Спросил: «Бьярни, что видишь?» И ответил Хоконсон так: «Вижу то, что говорят глаза: секиру брата твоего Эльдъяура, взятую им из рук Сигурда-ярла; от Агни Удачника счет зим той секире. Вижу и щит брата твоего Локи; не спутать его с иными: ведь изгрызен край зубами Бальгера Злого Воина, пращура твоего. Вот что вижу». Говорю я: «Значит, правда: странно, откуда они здесь? Спрошу Мунира». Третью дверь отворил Бьярни; и переступили порог. Странным был третий покой: полки вдоль стен, на полках же, тесно одна к другой теснясь, шкатулки слов, писаные не рунами. Такие видел я в походе на Эйре: ценят их тамошние и полезно взять такую добычу, ибо придут черные слуги креста, прося: «Верни». И вернет викинг, взяв выкуп, ведь нет пользы мужу от шкатулок слов. Говорю я: «Что за нужда асу в подобном?» Бьярни же ответил: «Постичь ли?» И не было чудес; лишь на краю широкого стола стояло нечто, укрытое тканью. «Что ж, — говорит Бьярни, — коль и здесь ничего, не сплести сагу». Так сказав, откинул покров.

И взглянул мне в лицо брат мой Эльдъяур! Чаша из твердой воды скрывалась под тканью, наполненная водой обычной; крышкой была накрыта чаша и плавала в воде светлокудрая голова сына Ингрид-свейки. Раскрыт был рот брата, словно кричал сквозь воду Эльдъяур нечто, и так громок был крик, что не слышал я сквозь него слова Бьярни, лишь видел: шевелятся губы скальда. Бьярни же, поняв, приблизил рот к плечу моему и укусил; так сумел заставить меня не слышать жалобу брата. И сказал Хоконсон: «Что стоишь, Хохи, словно замерз? Не видишь разве: обман вокруг и смерть; не чертог асов здесь, но сванов[18] берлога, оборотней, рожденных слюной Фенрира, волка зла. Ведь викинг, голову врагу отделив, с почетом ее воронам отдаст; глумиться же не станет. Кто, если не сван, оружие похитив, надругается так над мужем ладьи?» Еще сказал: «Слышал же: не наш язык у тех, кто в личинах ансов; лишь Мунир ясно говорит, да Врун немного. Видел же: лики богов поддельны, не таковы, как в сагах описаны. И кровь у Мунира красна: помнишь ли встречу? Видно, ждет нас зло; спасемся ли? Пора уйти, но не выпустят!» Ответил я: «Не выпустят — убьем. Сам поведу».

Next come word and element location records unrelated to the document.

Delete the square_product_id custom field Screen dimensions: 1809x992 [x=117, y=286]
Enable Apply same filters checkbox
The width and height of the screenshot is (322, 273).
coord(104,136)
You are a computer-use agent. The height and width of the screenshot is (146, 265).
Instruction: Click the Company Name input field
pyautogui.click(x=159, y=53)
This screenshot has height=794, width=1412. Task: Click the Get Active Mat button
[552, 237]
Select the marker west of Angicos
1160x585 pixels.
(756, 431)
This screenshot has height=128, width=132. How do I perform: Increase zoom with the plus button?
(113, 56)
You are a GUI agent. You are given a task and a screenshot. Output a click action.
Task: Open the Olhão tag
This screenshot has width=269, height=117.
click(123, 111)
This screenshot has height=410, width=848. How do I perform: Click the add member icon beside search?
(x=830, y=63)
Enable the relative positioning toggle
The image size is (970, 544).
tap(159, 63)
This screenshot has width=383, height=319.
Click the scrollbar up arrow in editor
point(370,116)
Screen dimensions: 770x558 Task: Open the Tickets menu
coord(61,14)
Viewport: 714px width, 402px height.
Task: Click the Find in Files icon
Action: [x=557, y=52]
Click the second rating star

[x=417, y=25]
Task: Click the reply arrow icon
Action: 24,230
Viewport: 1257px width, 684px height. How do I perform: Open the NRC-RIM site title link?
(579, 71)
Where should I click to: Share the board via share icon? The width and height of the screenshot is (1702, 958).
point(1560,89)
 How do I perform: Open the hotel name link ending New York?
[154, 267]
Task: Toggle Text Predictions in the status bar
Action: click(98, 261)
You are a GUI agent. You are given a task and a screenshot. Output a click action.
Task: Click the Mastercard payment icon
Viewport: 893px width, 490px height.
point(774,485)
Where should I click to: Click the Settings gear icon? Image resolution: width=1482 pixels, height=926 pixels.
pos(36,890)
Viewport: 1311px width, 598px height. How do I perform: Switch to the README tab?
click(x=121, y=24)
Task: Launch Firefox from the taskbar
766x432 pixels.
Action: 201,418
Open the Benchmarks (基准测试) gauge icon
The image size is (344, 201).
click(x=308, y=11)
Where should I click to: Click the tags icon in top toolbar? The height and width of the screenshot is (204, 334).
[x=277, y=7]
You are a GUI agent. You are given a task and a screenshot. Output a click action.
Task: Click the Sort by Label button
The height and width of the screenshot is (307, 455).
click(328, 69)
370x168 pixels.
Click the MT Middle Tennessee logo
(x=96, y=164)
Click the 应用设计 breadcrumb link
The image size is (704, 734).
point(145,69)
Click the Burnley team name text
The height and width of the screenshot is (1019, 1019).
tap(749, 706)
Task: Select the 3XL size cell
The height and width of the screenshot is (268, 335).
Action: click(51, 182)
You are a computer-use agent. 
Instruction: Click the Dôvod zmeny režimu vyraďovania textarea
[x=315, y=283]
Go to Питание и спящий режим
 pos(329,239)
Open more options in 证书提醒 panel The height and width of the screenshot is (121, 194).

И, покинув логово поддельного аса, послал я Бьярни сказать побратимам обо всем. Вернулся, говоря: «Сказал. Согласны они с тобой. Хорошо придумано, сказали». Придумал же я вот что: сванам вида не подавать до утра; утром же, приняв пищу, убивать. Руками, пока не ждут; после — быстрым громом. Ключнику же так говорить: за дверь — жизнь; откроет — пощадим его и дев. И откроет, гнусный; кровь своих жен и свану дорога. Вот что придумал я; викинги, по словам Бьярни, ответили, подумав: «Умно»; Хальфдан же добавил: «Я начну; страж-башню обезглавлю. Хохи мой ярл». Да, так он сказал, и было мне приятно слышать это.

X

Рыжики бродили по берегу, стаскивая тела своих в одно место и укладывая их штабелем. Одиннадцать штук осталось их, а вдоль побережья, на шестах, укрепленных меж камней, скалились головы. Какая выше, какая ниже. Тридцать пять голов, и вокруг каждой — драка. Тяжелые иссиня-черные птицы, хрипло бранясь, суетились в воздухе, отталкивая одна другую, и на месте глаз у многих голов алели провалы. Руди Бруннер вздрогнул и, отойдя от окна, вновь сел на пол, прислонившись к пульту. Тридцать пять за двадцать восемь. Хороший расклад. Особенно если учесть, что эти скоты начали резать без предупреждения, все разом. Страшно подумать, что было бы, сумей они пробраться в оружейную. Могли ведь! Но решили сначала с огнем побаловаться…

Казарму рвануло уже тогда, когда Руди ввалился в аппаратную и запер за собой дверь. Зазвенело в ушах, качнуло, посыпались стекла, но не больше: бетонный щит удержал взрывную волну, и стальные жалюзи тоже сделали свое дело. Удача опять, в который уже раз, не оставила Руди Бруннера. Если и было место на базе, где вполне можно было отсидеться, так это именно аппаратная. Еще надежнее, конечно, было бы в огневой точке на холме, но поди добеги до нее в этом аду. Кто попытался, лег. Так что спасибо и на этом.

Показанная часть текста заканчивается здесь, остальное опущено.